### Work request
For the listing below, give the number of lines that include "computer" and add nothing to it.

******************************

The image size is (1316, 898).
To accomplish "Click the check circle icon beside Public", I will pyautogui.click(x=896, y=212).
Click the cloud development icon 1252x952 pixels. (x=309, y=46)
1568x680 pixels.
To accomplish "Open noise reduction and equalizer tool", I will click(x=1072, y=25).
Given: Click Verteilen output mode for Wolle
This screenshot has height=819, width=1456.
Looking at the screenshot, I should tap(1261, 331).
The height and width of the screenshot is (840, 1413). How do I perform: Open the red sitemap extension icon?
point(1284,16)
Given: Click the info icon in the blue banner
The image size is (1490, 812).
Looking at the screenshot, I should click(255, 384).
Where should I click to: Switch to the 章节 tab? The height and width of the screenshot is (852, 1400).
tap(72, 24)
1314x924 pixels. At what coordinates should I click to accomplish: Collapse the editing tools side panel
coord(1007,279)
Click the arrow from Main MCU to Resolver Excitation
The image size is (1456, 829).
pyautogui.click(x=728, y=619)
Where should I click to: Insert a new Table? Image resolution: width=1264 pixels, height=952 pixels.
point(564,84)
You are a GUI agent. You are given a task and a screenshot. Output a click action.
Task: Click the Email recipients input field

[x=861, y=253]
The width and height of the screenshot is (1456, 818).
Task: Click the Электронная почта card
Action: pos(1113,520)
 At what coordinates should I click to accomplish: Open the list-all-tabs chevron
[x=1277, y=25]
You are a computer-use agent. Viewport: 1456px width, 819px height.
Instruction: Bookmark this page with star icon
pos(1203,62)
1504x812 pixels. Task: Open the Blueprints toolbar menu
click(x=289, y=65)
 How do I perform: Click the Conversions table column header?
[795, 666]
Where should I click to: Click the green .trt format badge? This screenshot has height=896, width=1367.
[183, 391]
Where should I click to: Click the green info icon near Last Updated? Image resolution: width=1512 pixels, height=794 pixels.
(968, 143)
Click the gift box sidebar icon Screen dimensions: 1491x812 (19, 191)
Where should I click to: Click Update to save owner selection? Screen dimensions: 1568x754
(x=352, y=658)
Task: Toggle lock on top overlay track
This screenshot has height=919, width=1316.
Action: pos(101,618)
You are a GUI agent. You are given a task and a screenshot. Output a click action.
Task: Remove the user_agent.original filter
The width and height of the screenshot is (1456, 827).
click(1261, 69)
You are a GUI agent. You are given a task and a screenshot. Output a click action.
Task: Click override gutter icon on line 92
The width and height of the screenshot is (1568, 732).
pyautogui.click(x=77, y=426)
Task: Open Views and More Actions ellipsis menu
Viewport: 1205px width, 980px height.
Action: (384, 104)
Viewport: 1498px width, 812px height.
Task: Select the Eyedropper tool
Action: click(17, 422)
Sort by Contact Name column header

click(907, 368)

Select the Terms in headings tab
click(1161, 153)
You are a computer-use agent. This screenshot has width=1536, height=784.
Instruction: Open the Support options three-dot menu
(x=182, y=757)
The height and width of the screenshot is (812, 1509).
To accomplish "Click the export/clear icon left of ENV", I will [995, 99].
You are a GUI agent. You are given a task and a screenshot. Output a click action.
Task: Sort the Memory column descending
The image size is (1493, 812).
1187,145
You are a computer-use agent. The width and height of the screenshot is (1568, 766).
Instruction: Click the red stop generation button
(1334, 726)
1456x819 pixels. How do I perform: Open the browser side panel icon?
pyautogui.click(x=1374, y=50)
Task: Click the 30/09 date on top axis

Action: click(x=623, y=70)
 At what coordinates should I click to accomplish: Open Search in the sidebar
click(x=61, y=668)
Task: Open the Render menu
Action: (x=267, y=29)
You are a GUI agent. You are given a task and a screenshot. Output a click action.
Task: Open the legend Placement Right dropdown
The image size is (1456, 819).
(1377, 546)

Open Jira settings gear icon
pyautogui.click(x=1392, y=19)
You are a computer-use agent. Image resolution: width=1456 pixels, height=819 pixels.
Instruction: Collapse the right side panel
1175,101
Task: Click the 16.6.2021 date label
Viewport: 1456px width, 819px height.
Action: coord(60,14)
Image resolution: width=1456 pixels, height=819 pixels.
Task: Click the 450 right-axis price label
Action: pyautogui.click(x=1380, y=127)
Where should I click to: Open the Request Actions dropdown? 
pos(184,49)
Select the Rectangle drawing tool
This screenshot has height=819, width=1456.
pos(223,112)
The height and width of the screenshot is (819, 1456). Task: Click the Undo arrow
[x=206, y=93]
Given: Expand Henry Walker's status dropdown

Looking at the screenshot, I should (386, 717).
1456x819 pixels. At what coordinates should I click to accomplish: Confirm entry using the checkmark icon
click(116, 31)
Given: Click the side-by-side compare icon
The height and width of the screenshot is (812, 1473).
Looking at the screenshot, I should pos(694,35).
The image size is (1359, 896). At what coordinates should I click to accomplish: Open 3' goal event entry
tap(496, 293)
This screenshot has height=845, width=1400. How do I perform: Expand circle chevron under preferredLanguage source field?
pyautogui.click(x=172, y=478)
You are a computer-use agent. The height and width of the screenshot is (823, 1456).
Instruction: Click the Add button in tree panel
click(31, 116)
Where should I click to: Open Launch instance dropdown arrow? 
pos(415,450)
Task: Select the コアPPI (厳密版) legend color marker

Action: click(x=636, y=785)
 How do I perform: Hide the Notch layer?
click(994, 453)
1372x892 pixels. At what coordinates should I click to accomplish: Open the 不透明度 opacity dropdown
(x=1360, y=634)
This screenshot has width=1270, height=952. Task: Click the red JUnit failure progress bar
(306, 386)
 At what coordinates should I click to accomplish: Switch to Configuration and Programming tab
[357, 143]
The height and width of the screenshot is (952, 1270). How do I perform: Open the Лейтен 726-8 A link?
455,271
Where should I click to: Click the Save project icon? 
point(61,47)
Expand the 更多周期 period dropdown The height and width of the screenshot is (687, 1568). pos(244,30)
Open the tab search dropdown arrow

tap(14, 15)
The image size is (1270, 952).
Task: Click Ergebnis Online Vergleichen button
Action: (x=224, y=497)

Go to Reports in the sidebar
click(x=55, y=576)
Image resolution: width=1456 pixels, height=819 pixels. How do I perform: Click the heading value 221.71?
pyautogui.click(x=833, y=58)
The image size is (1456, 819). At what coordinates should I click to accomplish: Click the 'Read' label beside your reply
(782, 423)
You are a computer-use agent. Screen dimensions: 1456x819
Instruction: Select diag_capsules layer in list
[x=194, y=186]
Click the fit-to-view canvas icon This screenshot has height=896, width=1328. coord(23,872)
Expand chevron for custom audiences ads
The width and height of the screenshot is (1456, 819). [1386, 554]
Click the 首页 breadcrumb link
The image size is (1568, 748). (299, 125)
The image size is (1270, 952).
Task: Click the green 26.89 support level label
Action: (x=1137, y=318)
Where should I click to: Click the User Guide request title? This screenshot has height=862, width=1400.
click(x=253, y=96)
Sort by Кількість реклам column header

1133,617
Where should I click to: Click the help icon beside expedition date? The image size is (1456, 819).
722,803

******************************

### Exercise output
6